• Texte:

━━━━━━━━

Broutards, avions et injonctions contradictoires…

Ce mercredi j’étais dans l’Indre, à l’invitation de mon ami Nicolas Forissier, malgré un TER récalcitrant… Beauté sauvage des forêts du Berry, du Boischaut Sud et de la Brenne ennoblies par les premiers feux de l’automne. Un crépitement parfois époustouflant de couleurs. Je pense à l’inégalable description de l’automne par Jean Giono, dans « un Roi sans divertissement »… Un livre à lire et relire !

Arrêt à Celon dans la ferme de Benjamin. Un jeune agriculteur. 27 ans. Installé depuis 6 ans. 50 charolaises, 50 limousines, qui broutent encore en plein air dans un décor magnifique. Nous parcourons l’exploitation puis échangeons autour d’un verre dans son atelier avec des amis agriculteurs qu’il a réunis. Sur un mur : une affiche, un signal de détresse : « France n’abandonne pas tes paysans ». Le ton est donné.

Morceaux choisis d’un dialogue avec des agriculteurs en souffrance. Benjamin, notre hôte, a une spécificité, contrairement à ses collègues, il n’est pas fils d’agriculteur : il fait ce métier non par devoir mais par choix, par passion. Comme il n’a pas hérité de terres, il est parti de zéro et a dû investir énormément d’argent. Aujourd’hui, il a 1 million de prêts sur les épaules et souvent la peur de ne pas voir le bout du tunnel : « je bosse 70 heures par semaine sans pouvoir me payer, je n’accepte plus qu’un inspecteur aux 35 heures qui bénéficie de l’emploi à vie vienne m’expliquer comment faire mon travail… »

Jérôme est« naisseur » dans la Brenne, éleveur de bovins allaitants… Pour se développer il faudrait qu’il engraisse ses « broutards ». Mais il a calculé qu’il ne gagnerait à ce travail que 40 à 50 € par bête hors main d’œuvre. Beaucoup de travail pour rien. Il a renoncé et envoie ses bêtes se faire engraisser en Italie où les contraintes et les coûts de toutes natures sont moins forts.

Jean-Etienne a des mots durs. On sent percer la révolte sous sa pudeur naturelle. Il évoque avec passion son exploitation de 180 hectares, ses 40 vaches, ses milliers de volailles… 300 000 € de chiffre d’affaires et, à la fin, 700 € de salaire par mois, moins que le RSA couple… « Je ne m’en sortirais pas si ma femme ne travaillait pas, à côté, au club de foot de la Berrichonne de Châteauroux… qui n’est pas au mieux de sa forme… relégué en Nationale à la fin de la saison dernière. » Il s’arrête puis reprend : « vous savez, Monsieur Copé, il y a des agriculteurs qui sont à bout, qui se suicident tous les jours parce qu’on a notre fierté. C’est dur de se dire qu’on n’arrivera pas à transmettre une exploitation que nos parents et grands parents nous avaient léguée. On a un peu honte, c’est une souffrance. On fait des efforts, on ne compte pas nos heures, le politique nous dit qu’il faut continuer et puis l’administratif nous met des bâtons dans les roues et nous pointe du doigt sans arrêt. On en a assez de ces messages contradictoires… » Emouvant, digne. On ne peut pas laisser les choses comme cela.

━━━━━━━━

• Extrait des données:

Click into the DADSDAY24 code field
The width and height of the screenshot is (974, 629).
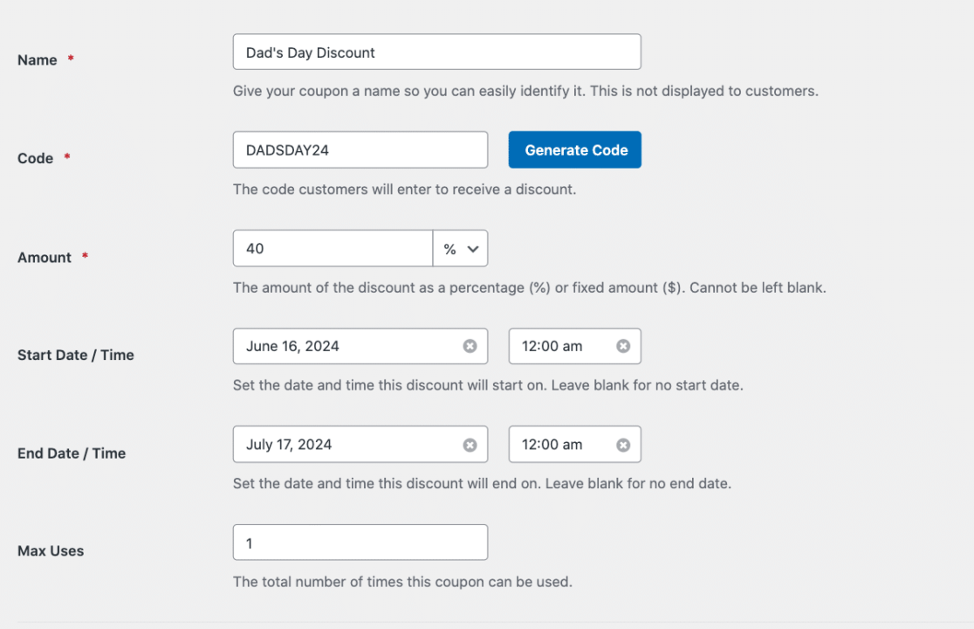pos(360,150)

━━━━━━━━

• Consigne 1:
Citez sans rien modifier le passage du texte qui s'ouvre sur les mots contenant « Arrêt à Celon » et se ferme sur « ton est donné. ».
• Consigne 2:
Répondez brièvement à ces questions à partir du texte :
(a) Quel âge a Benjamin ?
(b) Dans quel pays Jérôme envoie-t-il ses bêtes se faire engraisser ?
(c) Quel salaire mensuel Jean-Etienne tire-t-il de son exploitation ?
• Consigne 3:
Relevez tous les agriculteurs que le texte désigne par leur prénom.

• Réponse 1:
Arrêt à Celon dans la ferme de Benjamin. Un jeune agriculteur. 27 ans. Installé depuis 6 ans. 50 charolaises, 50 limousines, qui broutent encore en plein air dans un décor magnifique. Nous parcourons l’exploitation puis échangeons autour d’un verre dans son atelier avec des amis agriculteurs qu’il a réunis. Sur un mur : une affiche, un signal de détresse : « France n’abandonne pas tes paysans ». Le ton est donné.

• Réponse 2:
(a) 27 ans.
(b) En Italie.
(c) 700 € par mois.

• Réponse 3:
Benjamin, Jérôme, Jean-Etienne